Отдал мне брат заступ, лег под сосной и уснул.

Я же подкрался, замахнулся посильнее заступом…

(Вздыхает. Молчит. Затем продолжает глухим, темным голосом)

Когда братца-то мертвого увидел, когда понял, что наделал, – захотелось самому на этой же сосне сгинуть. Снял я с себя рубаху, порвал ее на полосы, свил веревку, закрепил на суку, да только вдруг что толкнуло изнутри: «Меня не станет – кому с того польза?

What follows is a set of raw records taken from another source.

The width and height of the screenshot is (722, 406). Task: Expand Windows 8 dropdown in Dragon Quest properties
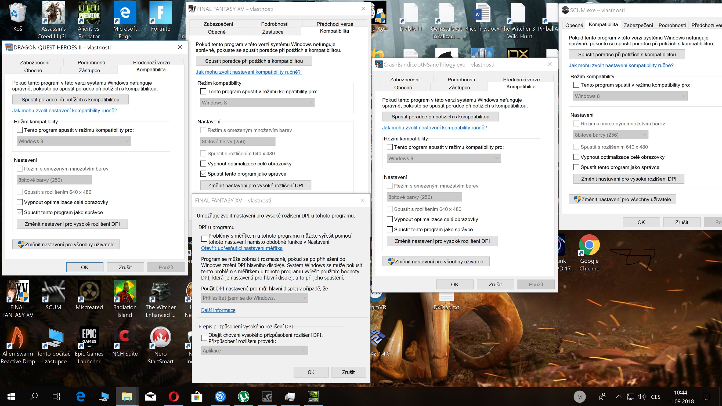pyautogui.click(x=74, y=141)
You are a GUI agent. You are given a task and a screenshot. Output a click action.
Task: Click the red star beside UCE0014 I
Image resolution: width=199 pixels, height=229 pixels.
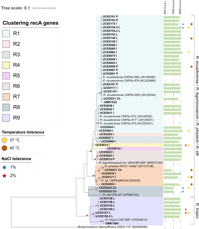pos(186,145)
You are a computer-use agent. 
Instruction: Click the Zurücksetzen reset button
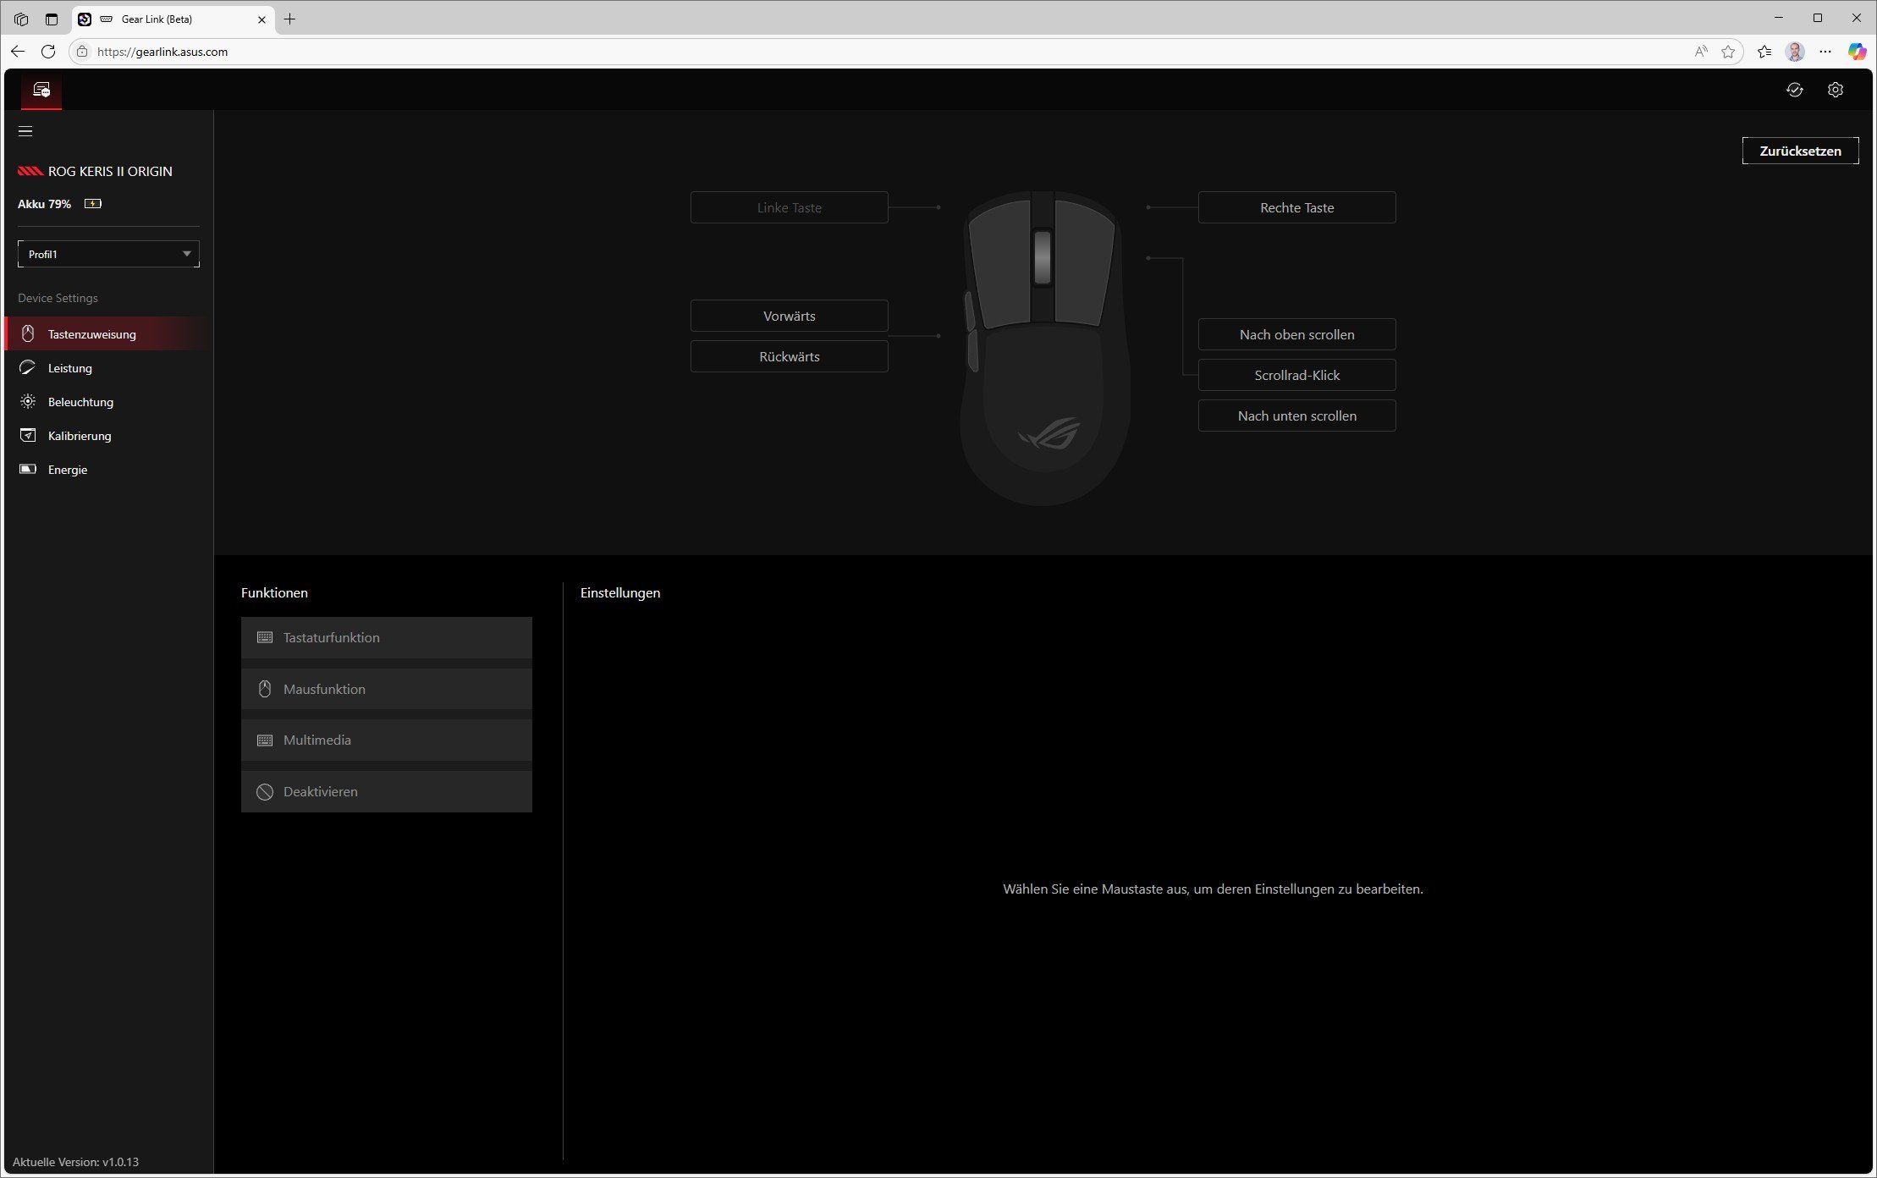[x=1800, y=151]
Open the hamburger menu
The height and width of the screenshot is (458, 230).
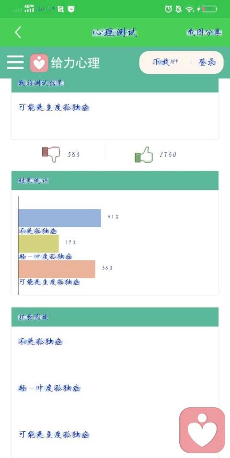15,63
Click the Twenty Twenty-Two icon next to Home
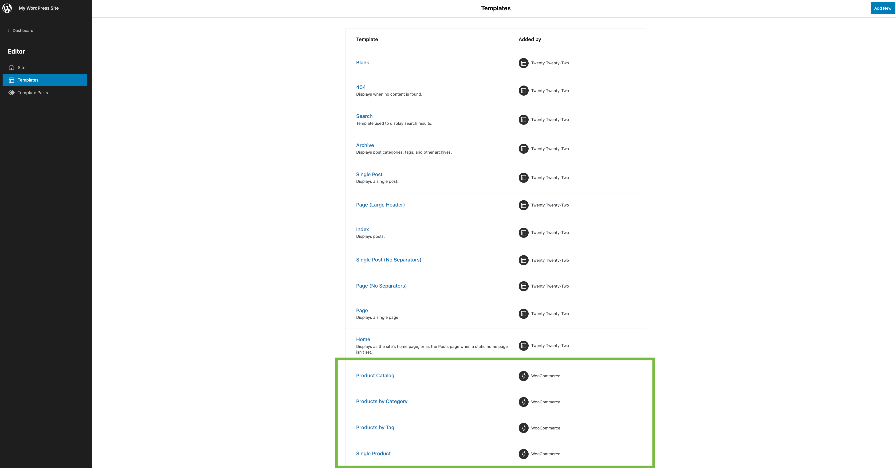This screenshot has width=896, height=468. click(523, 346)
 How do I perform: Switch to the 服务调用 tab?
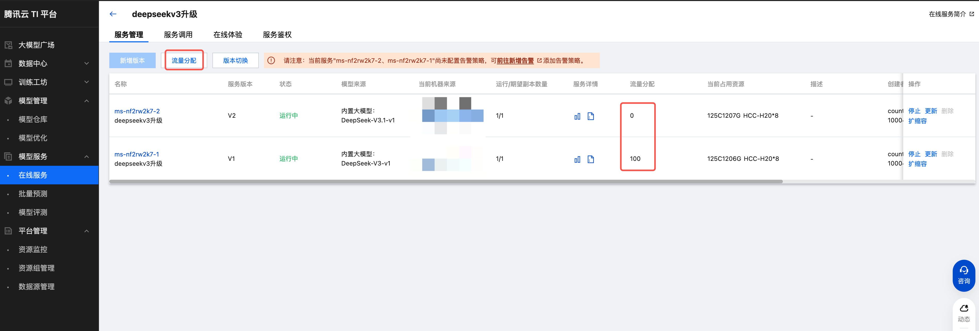(x=178, y=35)
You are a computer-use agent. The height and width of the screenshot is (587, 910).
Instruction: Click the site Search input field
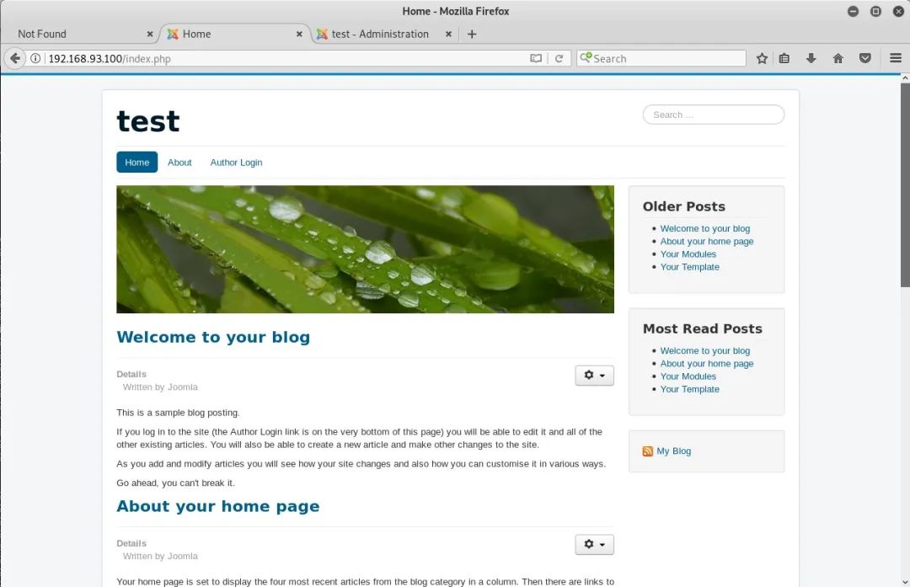714,115
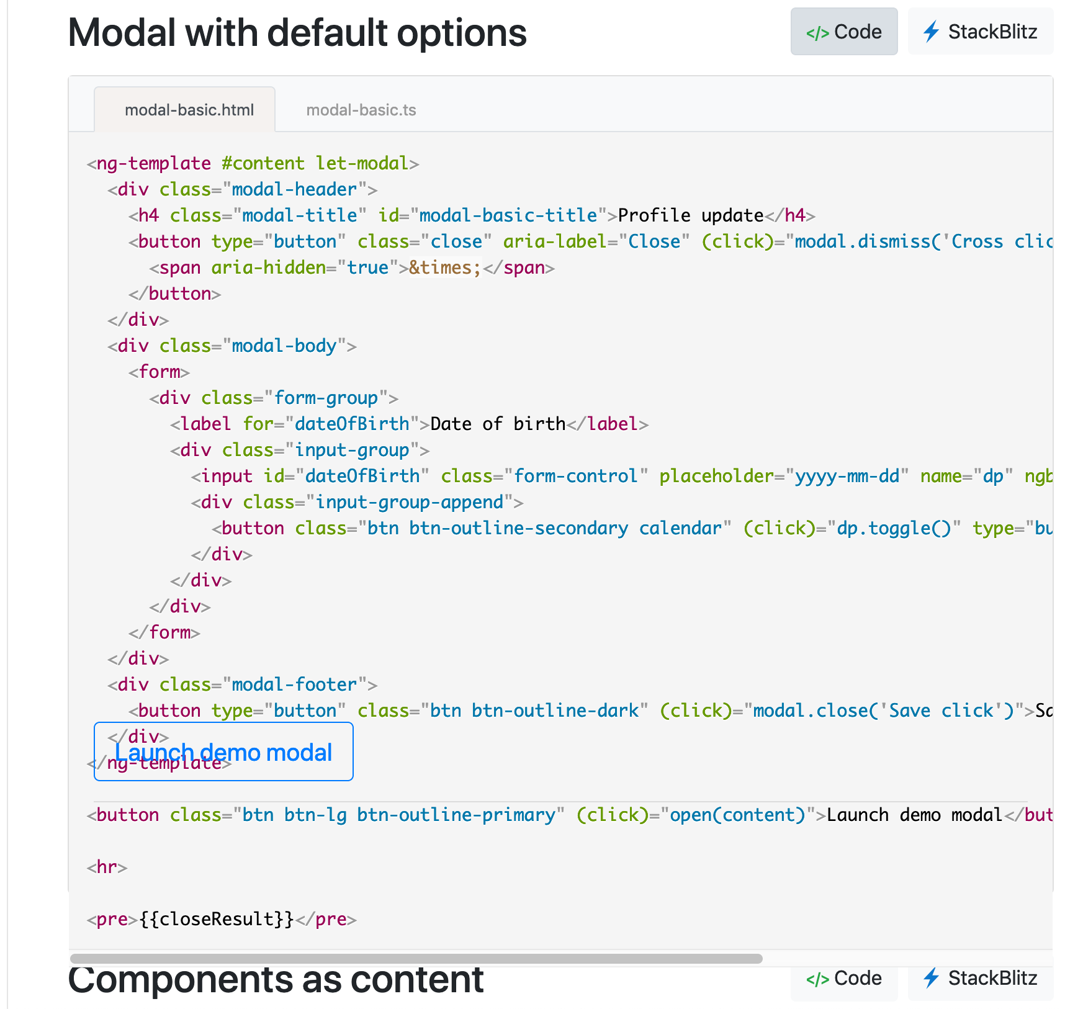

Нонешний царь будет, как и прежде, над народом изгаляться, а мои косточки волки да медведи по лесу растащат? Сделанного не воротишь: мертвым в земле лежать, живым – дальше жить. И кто же им поможет, как не новый, справедливый царь?»

Вынул я голову из петли, столкнул брата в яму, наконечник рядом положил и так закопал.

***

– Что же дальше, Панас? – спросил Остап, подаваясь к своему собеседнику.

Человеку в плаще издали было видно, как блестят его глаза.

– А дальше, – отвечал Панас вздыхая, – понял я, что для того, чтобы царский престол занять, нужно время выждать. Придет время – достану наконечник, приступлю к чертогам царским, скажу: хватит, ирод! Кончилась твоя власть! Я, Панас-Справедливый, пришел…!

Панас опять вздохнул, и поглядел на лунную озерную рябь, которая разгоралась все ярче.

– Только с той поры, – продолжал он, – стала меня совесть мучать. Будто брат с того света зовет, головой качает, пальцем грозит. Никакого житья через то нет. Грех на мне. Искупить его должно справедливым царствованием. Да только трудно одному власть в руках удержать. Помощник нужен. Придет время – найду… – думаю, помощника, – а пока устроился в этот вот санаторий охранником. Чтоб к наконечнику ближе быть, да к брату убиенному.

– Ну, а Макар что же? – задыхаясь от волнения, спрашивал Остап, так и поедая глазами товарища. – Тот, который проболтался-то?

– Макарка-то? Ему я случайно на глаза попался, когда из лесу шел. Смотрит – идет человек, ночью, без рубахи, с заступом, руки в крови… Он, конечно, сразу смекнул, что дело тут нечисто. Пришлось рассказать все, как есть. А чтобы молчал, пообещать, что как только на новой должности устроюсь, дам ему место Первого Советника. Так я Макара совесть купил, а он перед смертью возьми, да и проболтайся. Но только кто-ж ему поверит, коли все знают, что Макар всю жизнь не в себе?

– А что, Панас, – спрашивал Остап, дрожа. – Взял бы ты его к себе Советником?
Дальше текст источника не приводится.